Under this line are records; the part from the line containing "The width and" through the line containing "Open the Reports bar chart icon" should be repeated exactly. Please exclude pictures.

• [Collected data]:
━━━━
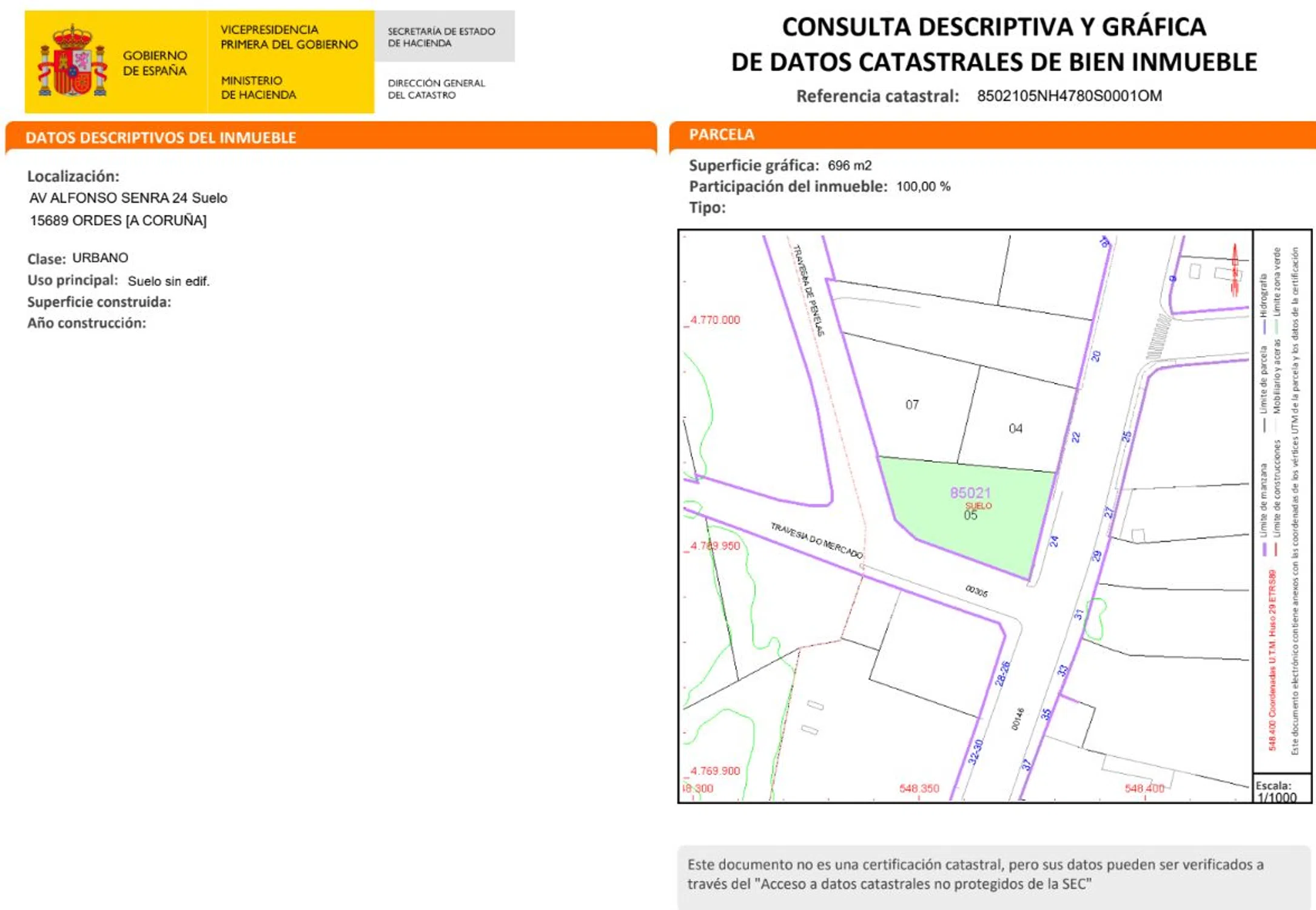
Task: Click the catastral reference 8502105NH4780S0001OM
Action: [x=1069, y=96]
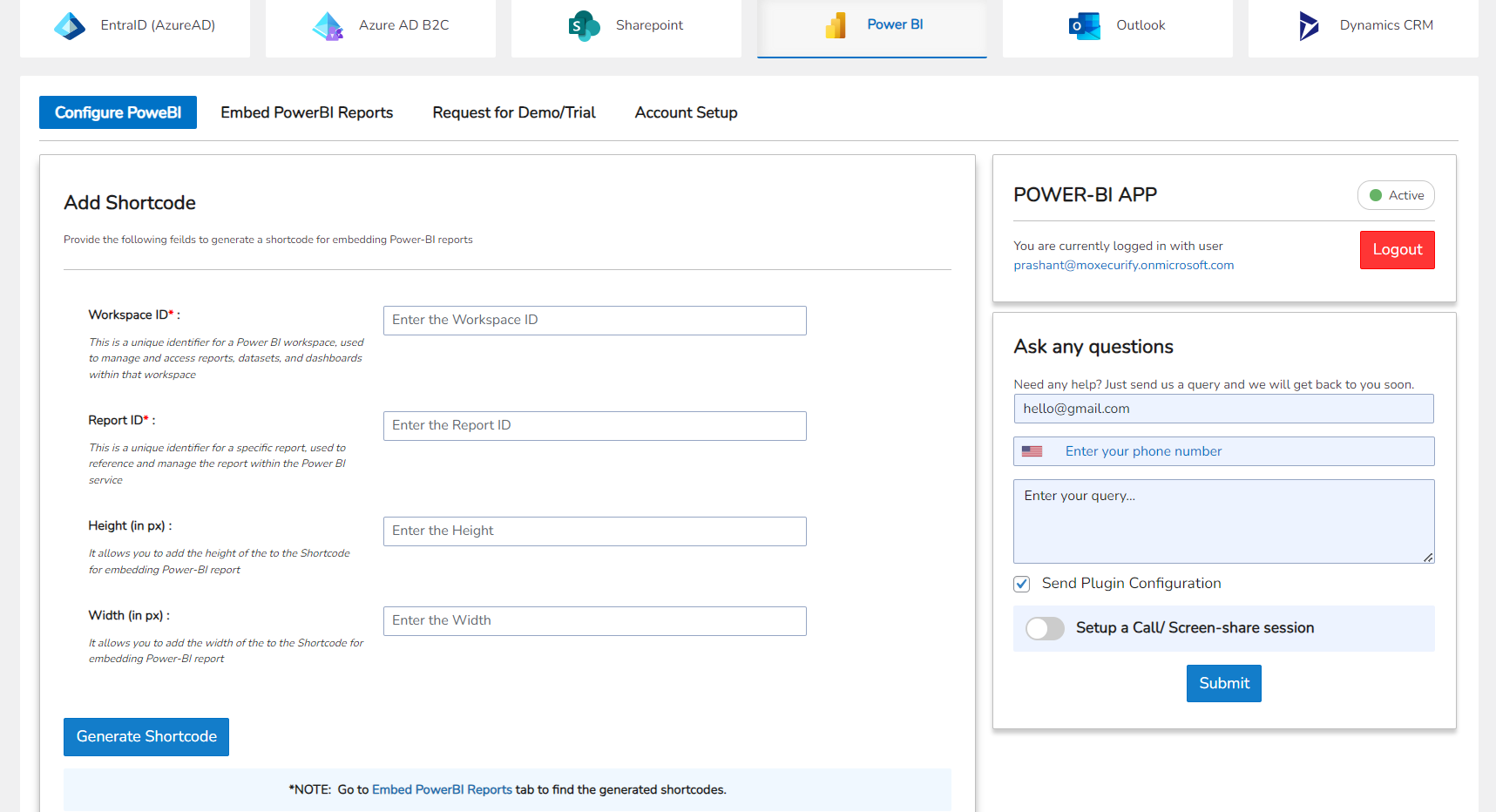Open the Embed PowerBI Reports note link
This screenshot has height=812, width=1496.
click(441, 789)
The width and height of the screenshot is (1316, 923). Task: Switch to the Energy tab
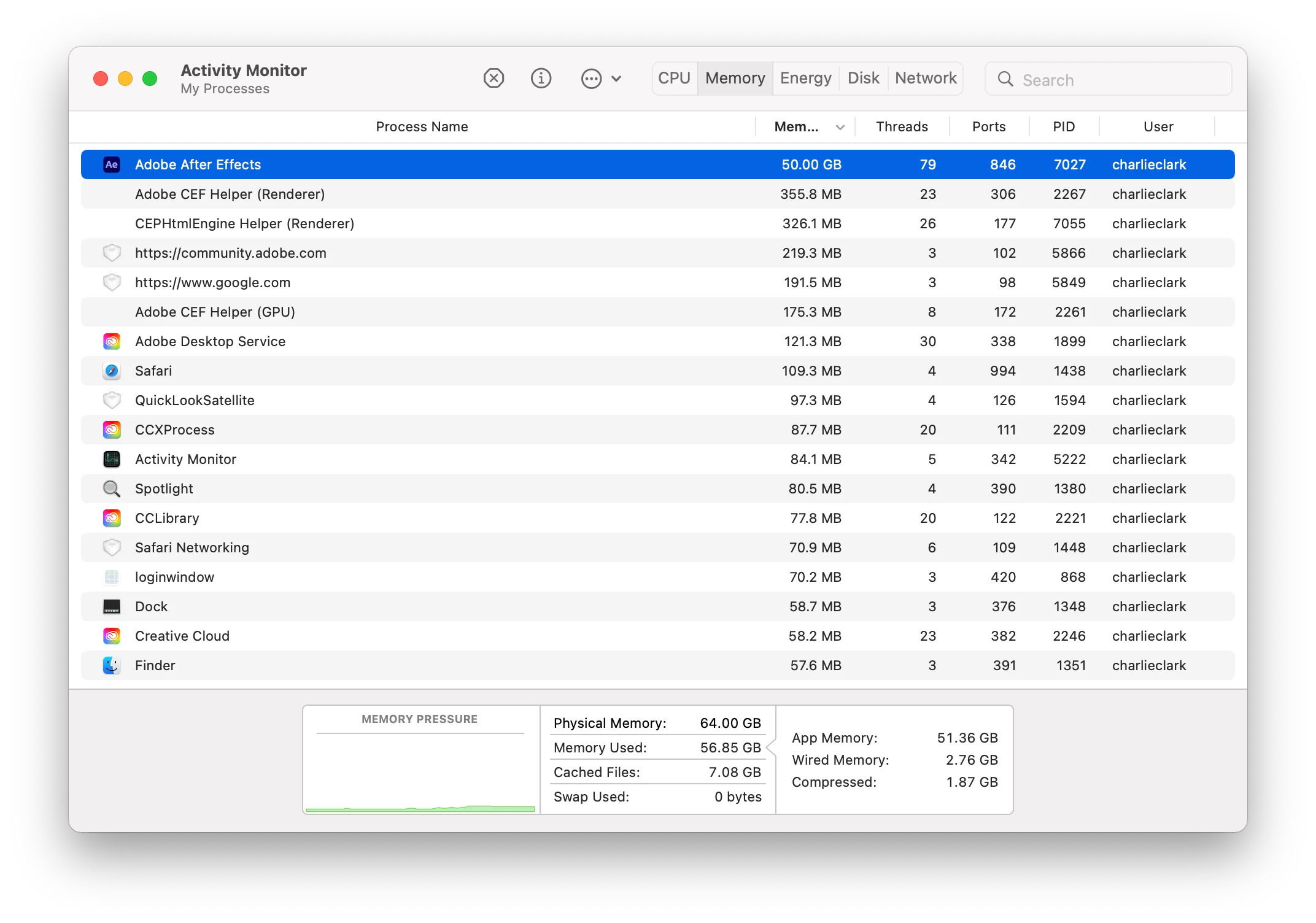805,79
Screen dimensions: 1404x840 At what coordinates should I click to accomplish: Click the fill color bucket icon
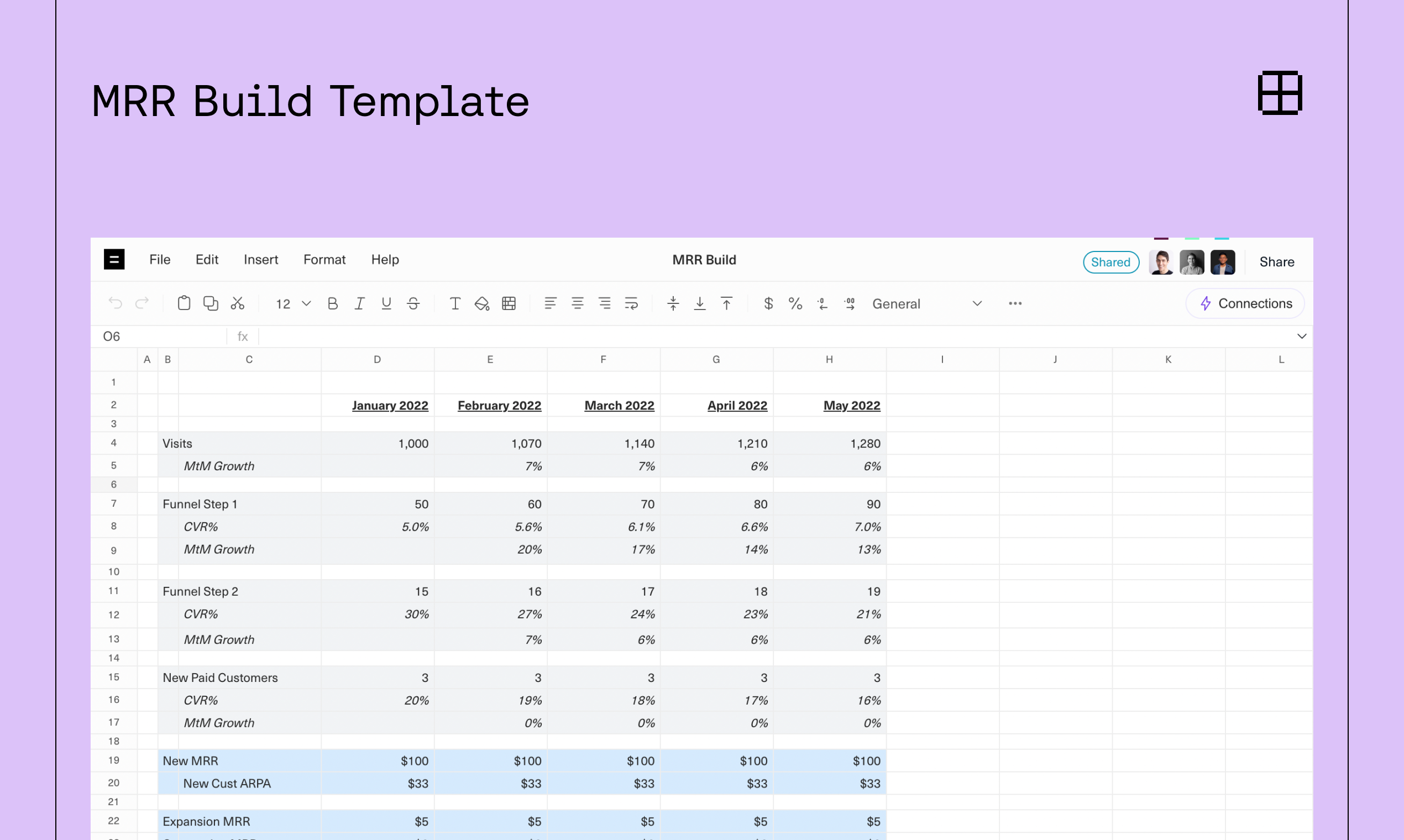[x=482, y=303]
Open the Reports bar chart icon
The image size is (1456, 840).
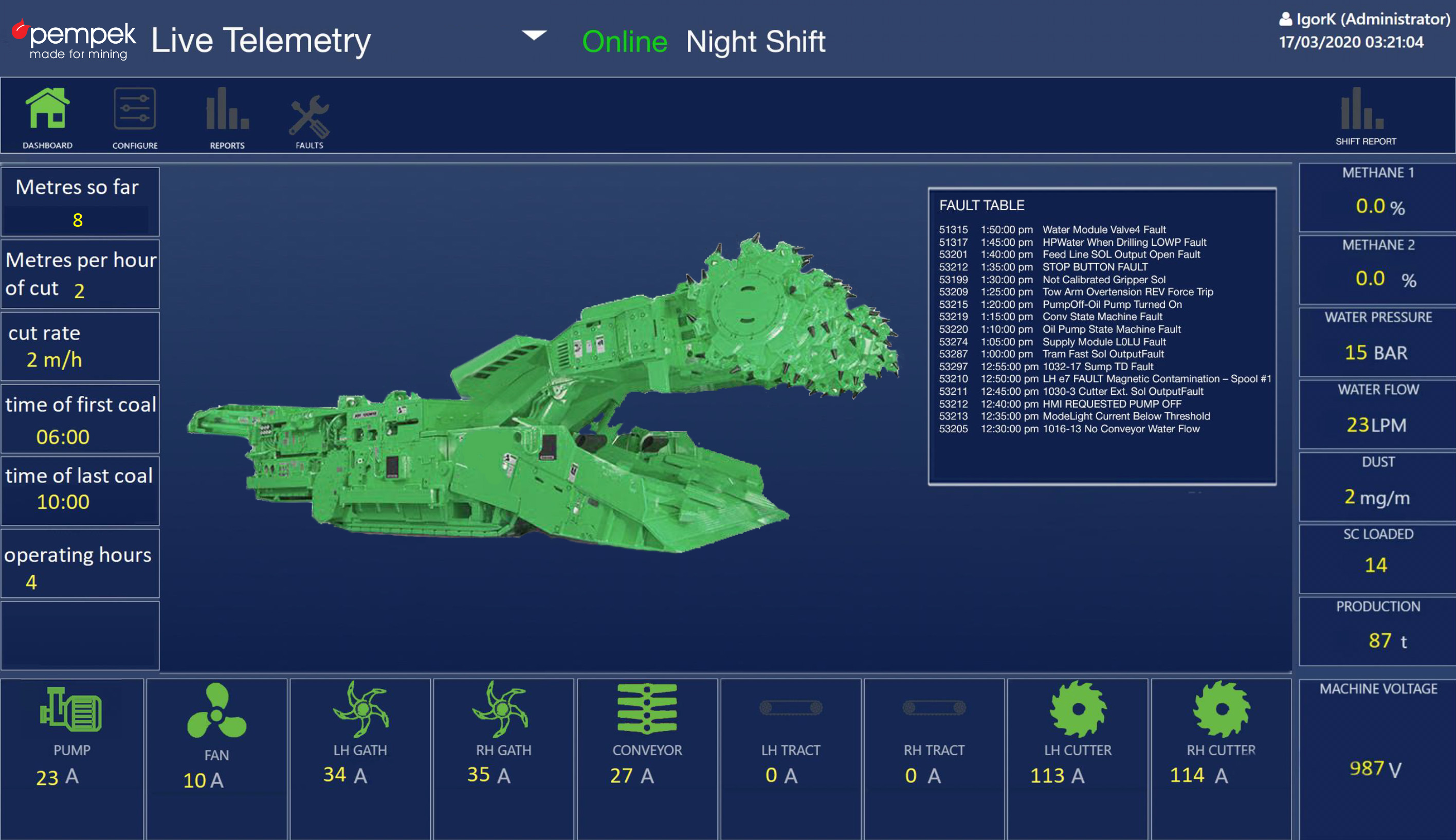coord(227,109)
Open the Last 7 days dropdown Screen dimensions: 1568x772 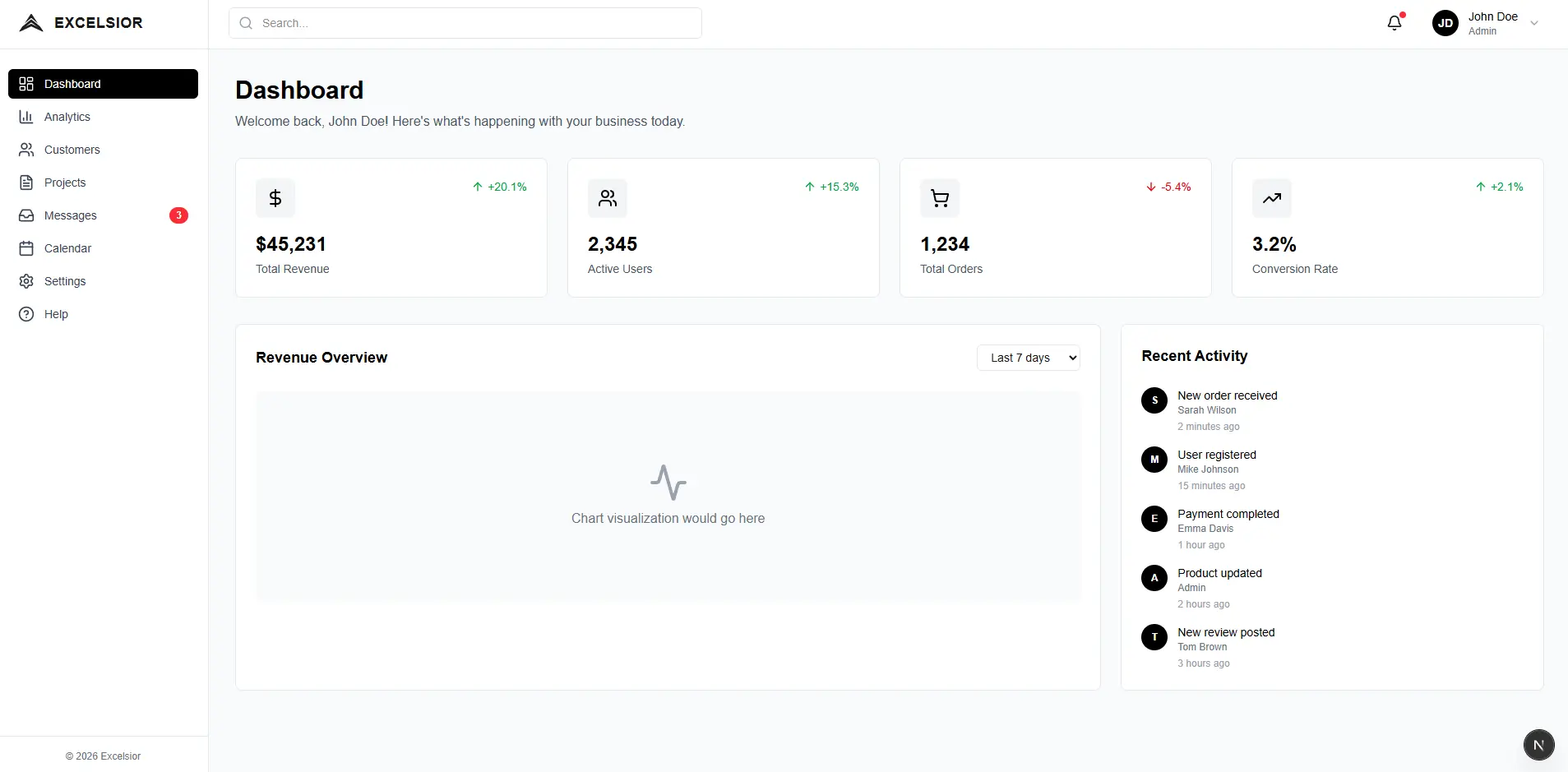tap(1028, 358)
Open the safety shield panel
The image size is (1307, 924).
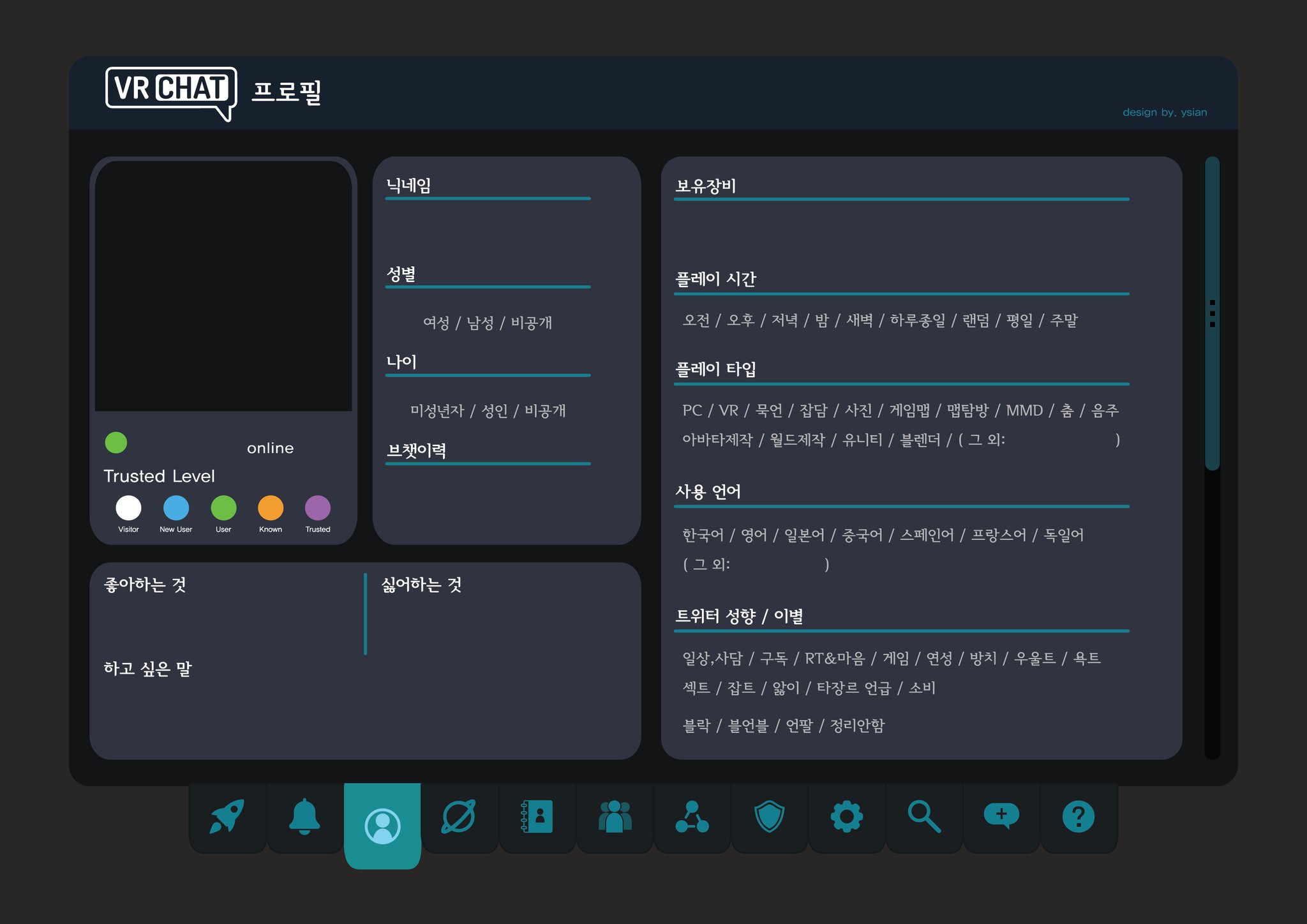[x=770, y=817]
━━━━
• [ANSWER SPACE]:
The width and height of the screenshot is (1316, 923). Task: Switch to the Energy tab
805,79
Screen dimensions: 1404x840 At what coordinates should I click to accomplish: Click the fill color bucket icon
[x=482, y=303]
Open the Reports bar chart icon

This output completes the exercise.